● **Énoncé A**:
Indiquez si chacun des énoncés suivants est conforme à l'extrait fourni, par oui ou par non, en citant mot pour mot le passage décisif.
(i) À partir de la séquence 17, l'alternance entre temps présent et temps passé disparaît.
(ii) La dernière séquence de la nouvelle est prise en charge par le renégat comme narrateur.
(iii) La voix de l'inconscient du renégat suit une démarche progressive.
● **Énoncé B**:
Veuillez répondre brièvement à ces questions d'après l'extrait fourni.
(i) Quelle phrase constitue la dernière séquence de la nouvelle ?
(ii) De quoi la nouvelle est-elle le reflet écrit ?
(iii) Vers quelle période de sa vie la régression renvoie-t-elle d'abord le renégat ?
● **Énoncé C**: D'après l'extrait fourni, expliquez pourquoi l'apparition d'un nouveau narrateur confirme que le texte est clos.

● **Extrait fourni**:

A partir de la séquence 17, on ne peut plus continuer avec l’alternance temps présent / temps passé car elle n’existe plus. L’alternance dans le récit continue, mais les temps se confondent désormais en un seul et unique temps.
La dernière précision, mais d’une très grande importance, concerne la dernière séquence de la nouvelle, -« Une poignée de sel emplit la bouche de l’esclave bavard » (R., 715-716)-. Elle représente la chute du récit, pas seulement parce qu’elle est placée à la fin, ce qui est évident, mais parce qu’il n’aurait pas pu en être autrement. En effet, il est strictement impossible de continuer le récit.
D’une part, parce qu’on se retrouve en dehors de l’alternance structurale qui a dominé tout le récit : alternance d’un temps présent et d’un temps passé, qui étaient liés par la présence d’un même narrateur: le renégat.
D’autre part, parce que le renégat est aussi emblématique du discours oral (il ne faut pas oublier que la nouvelle n’est que le reflet écrit de la conversation que le renégat soutient avec lui-même) et, ces deux lignes impliquent le passage du discours oral au texte écrit (5).
Et, finalement, parce que ces deux lignes nous présentent un nouveau narrateur, inconnu jusqu’à ce moment, qui vient nous confirmer que le texte est clos : clos parce qu’un changement structurel d’une telle magnitude ne peut être que définitif, comme est définitive la mort du renégat .
III. Essai d’herméneutique
Le découpage en séquences du récit fait apparaître un dualisme temporel qui fonctionne par alternance et opposition.
Ce dualisme des temps n’est que le reflet d’un autre dualisme: celui des voix du renégat. La voix du conscient qui suit une démarche progressive et la voix de l’inconscient qui suit une démarche régressive. (6)
C’est dans cette progression de la conscience et dans cette régression de l’inconscient qu’on peut appréhender l’esprit du renégat.
Par régression, il nous renvoie à son enfance et, à partir de là, à chaque étape de sa vie où, à travers déguisements et déplacements, les mêmes figures symboliques se reproduisent.

[Données enregistrées]
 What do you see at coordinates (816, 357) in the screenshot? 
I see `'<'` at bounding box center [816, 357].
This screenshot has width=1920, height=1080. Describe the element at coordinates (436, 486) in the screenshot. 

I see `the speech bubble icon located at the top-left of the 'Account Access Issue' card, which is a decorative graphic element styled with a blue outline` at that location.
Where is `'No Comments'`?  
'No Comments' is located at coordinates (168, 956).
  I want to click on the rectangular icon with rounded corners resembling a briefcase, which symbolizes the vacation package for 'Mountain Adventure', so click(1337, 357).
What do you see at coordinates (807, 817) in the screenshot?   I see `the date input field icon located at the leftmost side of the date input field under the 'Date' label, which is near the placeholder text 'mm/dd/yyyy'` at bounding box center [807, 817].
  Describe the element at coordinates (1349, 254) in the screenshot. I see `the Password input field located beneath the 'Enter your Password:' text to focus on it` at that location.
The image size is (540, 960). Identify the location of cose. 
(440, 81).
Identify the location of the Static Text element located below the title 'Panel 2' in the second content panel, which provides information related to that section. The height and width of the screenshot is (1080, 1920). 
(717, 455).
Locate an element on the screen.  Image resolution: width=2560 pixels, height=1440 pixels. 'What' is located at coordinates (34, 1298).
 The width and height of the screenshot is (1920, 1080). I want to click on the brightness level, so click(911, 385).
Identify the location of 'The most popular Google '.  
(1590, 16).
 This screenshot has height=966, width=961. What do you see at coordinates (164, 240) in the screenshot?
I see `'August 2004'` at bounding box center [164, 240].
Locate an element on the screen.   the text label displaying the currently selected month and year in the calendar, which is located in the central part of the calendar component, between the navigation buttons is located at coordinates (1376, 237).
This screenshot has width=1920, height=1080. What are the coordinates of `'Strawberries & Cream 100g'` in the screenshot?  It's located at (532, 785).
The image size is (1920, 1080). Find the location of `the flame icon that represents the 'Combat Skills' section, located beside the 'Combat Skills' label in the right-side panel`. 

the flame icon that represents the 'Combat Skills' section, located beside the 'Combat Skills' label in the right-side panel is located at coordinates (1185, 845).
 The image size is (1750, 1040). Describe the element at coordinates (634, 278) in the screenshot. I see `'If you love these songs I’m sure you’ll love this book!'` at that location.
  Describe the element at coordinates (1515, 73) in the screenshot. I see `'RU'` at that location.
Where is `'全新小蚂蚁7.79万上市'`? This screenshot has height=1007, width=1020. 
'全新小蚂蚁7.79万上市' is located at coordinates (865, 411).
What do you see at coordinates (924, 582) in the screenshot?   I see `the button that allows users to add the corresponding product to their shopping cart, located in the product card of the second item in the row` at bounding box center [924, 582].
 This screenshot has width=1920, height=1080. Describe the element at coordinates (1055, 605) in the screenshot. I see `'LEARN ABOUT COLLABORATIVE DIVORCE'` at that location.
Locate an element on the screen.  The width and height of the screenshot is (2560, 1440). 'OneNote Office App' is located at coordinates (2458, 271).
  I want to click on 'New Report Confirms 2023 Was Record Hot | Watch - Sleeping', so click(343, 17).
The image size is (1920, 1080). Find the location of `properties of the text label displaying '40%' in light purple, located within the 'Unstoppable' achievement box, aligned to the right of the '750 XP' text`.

● **Résultat attendu A**:
(i) Oui : « on ne peut plus continuer avec l’alternance temps présent / temps passé car elle n’existe plus ».
(ii) Non : « ces deux lignes nous présentent un nouveau narrateur, inconnu jusqu’à ce moment ».
(iii) Non : « la voix de l’inconscient qui suit une démarche régressive ».

● **Résultat attendu B**:
(i) « Une poignée de sel emplit la bouche de l’esclave bavard ».
(ii) De la conversation que le renégat soutient avec lui-même.
(iii) Vers son enfance.

● **Résultat attendu C**: L'arrivée de ce narrateur inconnu constitue un changement structurel d'une telle magnitude qu'il ne peut être que définitif. Il est aussi définitif que la mort du renégat.